John Adams to Horatio Gates · April 27, 1776 · Founders Online · Adams PapersFounders Online →
Source note: John Adams wrote this assessment of Morris to General Horatio Gates on April 27, 1776, weeks before the Declaration vote. The letter is at Founders Online, National Archives.
02
July 1776 · Philadelphia · Journals of the Continental Congress
The Vote He Abstained From — And the Declaration He Signed

When independence came to a vote in the Continental Congress, Pennsylvania's delegation was the only one opposed. Morris refused to cast his vote for a break with Britain, he thought the colonies were not yet prepared for self-governance. He and a fellow delegate agreed to absent themselves so that the remaining Pennsylvania delegates in favor could constitute a majority. Richard Henry Lee's resolution passed on July 2. Pennsylvania was in favor.

Despite his abstention, Pennsylvania sent Morris back to Congress. On August 2, 1776, he signed the Declaration of Independence. He explained to General Horatio Gates that October why he had done it.

I am not one of those politicians that run testy when my own plans are not adopted. I think it is the duty of a good citizen to follow when he cannot lead.
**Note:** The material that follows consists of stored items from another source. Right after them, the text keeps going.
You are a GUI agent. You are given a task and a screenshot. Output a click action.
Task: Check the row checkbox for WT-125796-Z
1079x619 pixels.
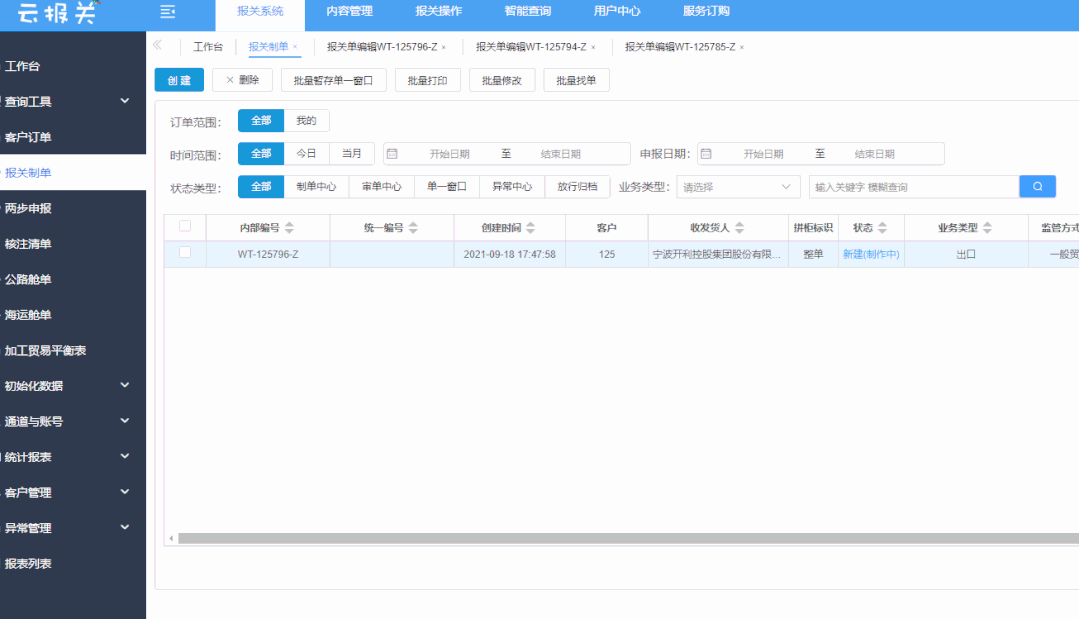point(185,254)
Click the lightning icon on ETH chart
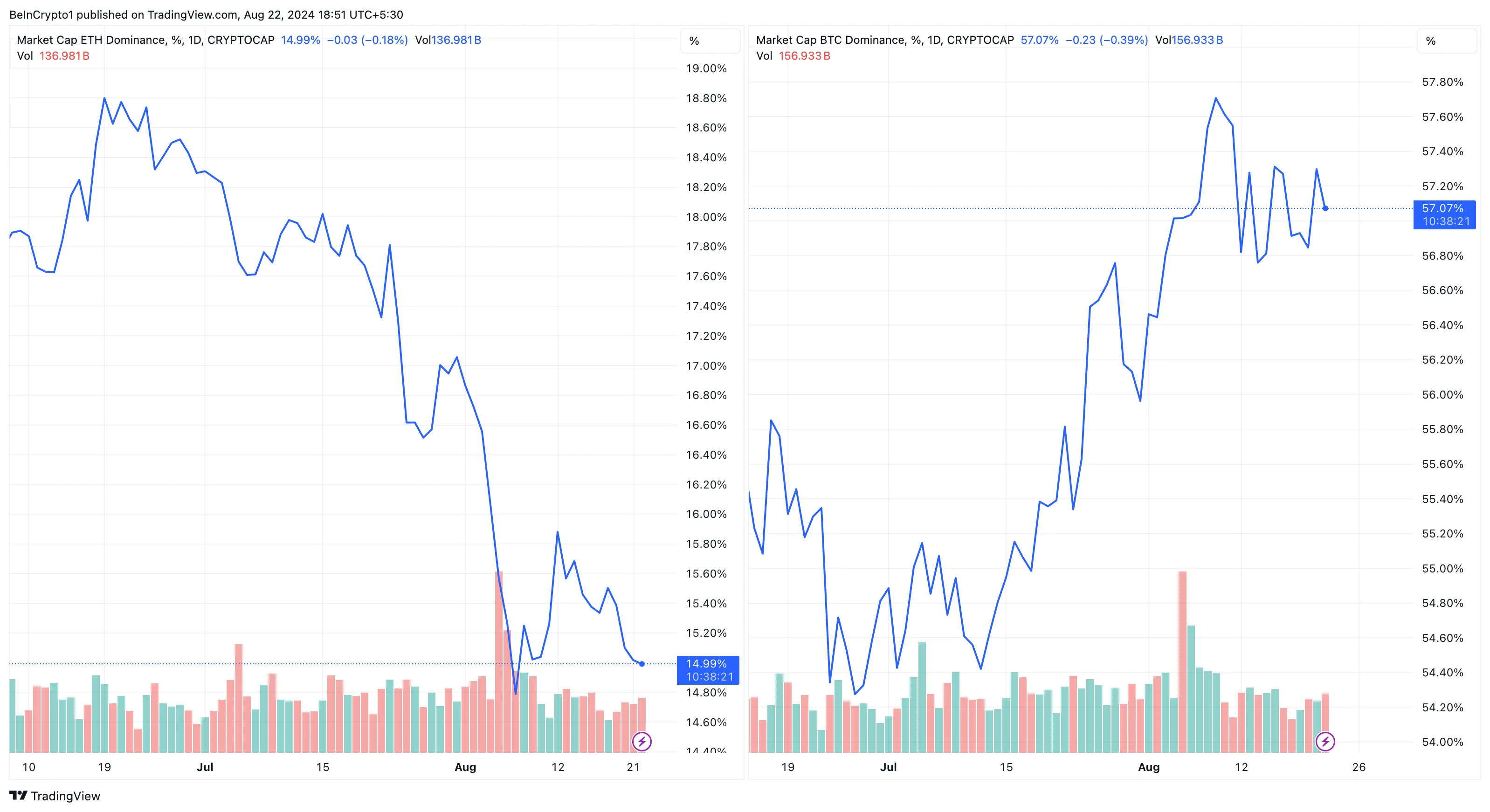Viewport: 1490px width, 812px height. click(642, 741)
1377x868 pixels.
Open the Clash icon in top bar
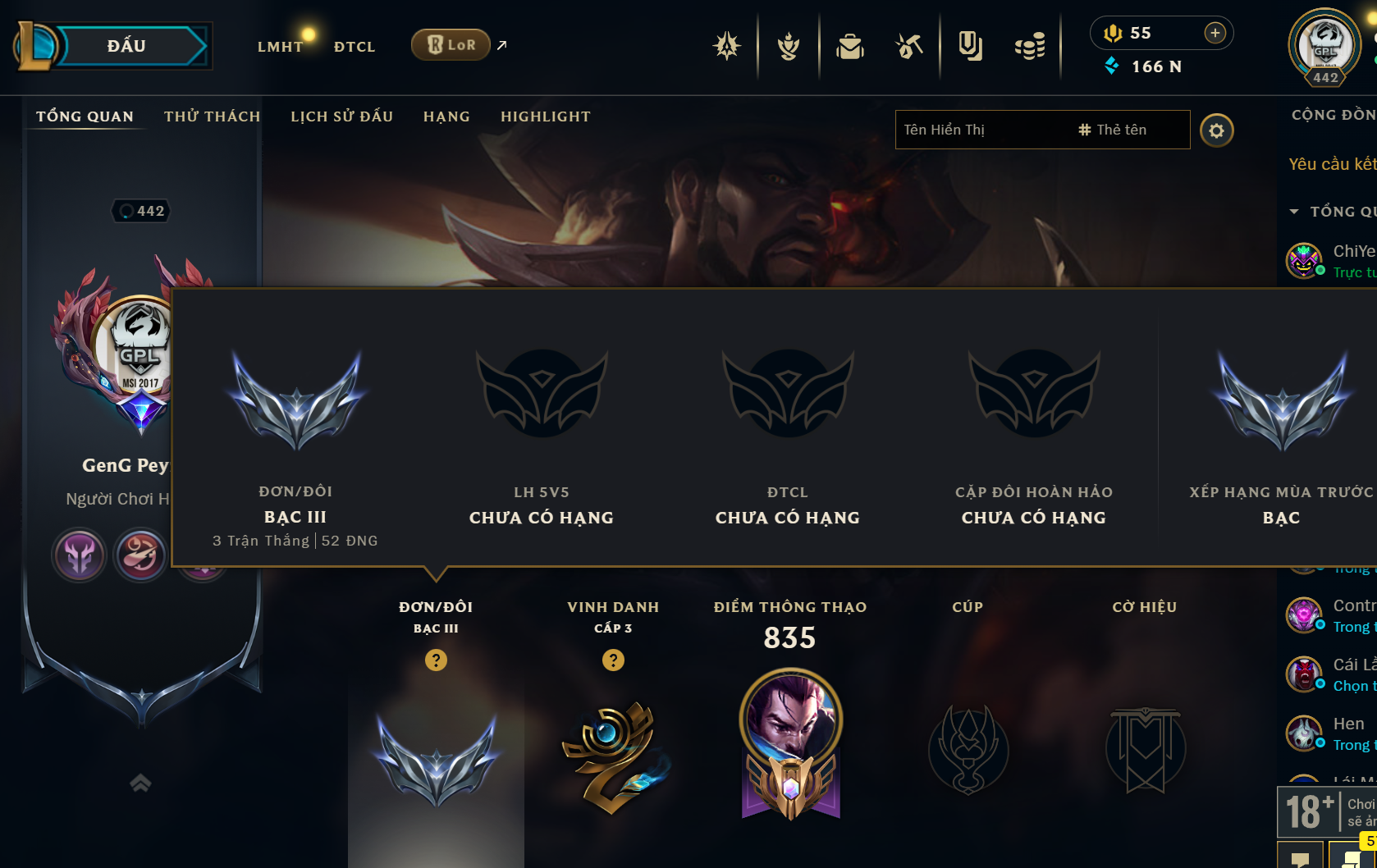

Robert Morris to General Horatio Gates · October 1776 · Robert Morris Papers · New York Public LibraryNYPL Digital Collections →
03
1781–1784 · Philadelphia · Founders Online
Superintendent of Finance — The War Funded

By 1781 the Continental Army was near collapse. Congress could not pay its troops, supply its soldiers, or meet its foreign obligations. Morris was appointed Superintendent of Finance, with near-total authority over the national finances, and given the task of rescuing the government from bankruptcy.

He created the Bank of North America in 1782, the first chartered bank in the United States, stabilized the currency, and personally advanced money to fund the Yorktown campaign that ended the war. Washington wrote to him constantly about supplies, pay, and provisions. The correspondence is at Founders Online.

I have great Confidence in the Exertions you will make to give us the means of paying our brave fellows on whose good conduct so much depends. Our Movements from the Hudson to the Delaware and thence to Virginia were principally owing to your Exertions and the credit you gave us.

George Washington to Robert Morris · December 22, 1776 · Founders OnlineFounders Online →
04
1787–1795 · Philadelphia
Three Documents, One Name — The Constitutional Convention

Morris attended the Constitutional Convention in 1787 as a Pennsylvania delegate. He rarely spoke on the floor, but he nominated George Washington to preside over the Convention, a move that was unanimously accepted. After ratification he was elected to the U.S. Senate from Pennsylvania. Washington offered him the position of first Secretary of the Treasury. Morris declined and recommended Alexander Hamilton instead.

He is one of only two people in American history to sign the Declaration of Independence, the Articles of Confederation, and the Constitution. The other is Roger Sherman of Connecticut, who already has a dedicated episode in the archive.

Source note: The three documents are at the National Archives: the Declaration at archives.gov/founding-docs/declaration, the Articles at archives.gov/founding-docs/articles-of-confederation, and the Constitution at archives.gov/founding-docs/constitution.
05
1795–1806 · Philadelphia
Debtors' Prison — The Fall

After the Constitution was ratified, Morris speculated heavily in land in the western territories. The land bubble burst. By 1797 he was insolvent. From 1798 to 1801 he was confined to the Philadelphia debtors' prison. He was released under the new federal bankruptcy law of 1800, an irony: the man who had rescued the national finances was freed by a federal law he could not have imagined when he was funding the Revolution.

He spent his final years living modestly in Philadelphia. He died on May 8, 1806. The nation he had done so much to fund was twenty-three years old and growing in the prosperity he never lived to share.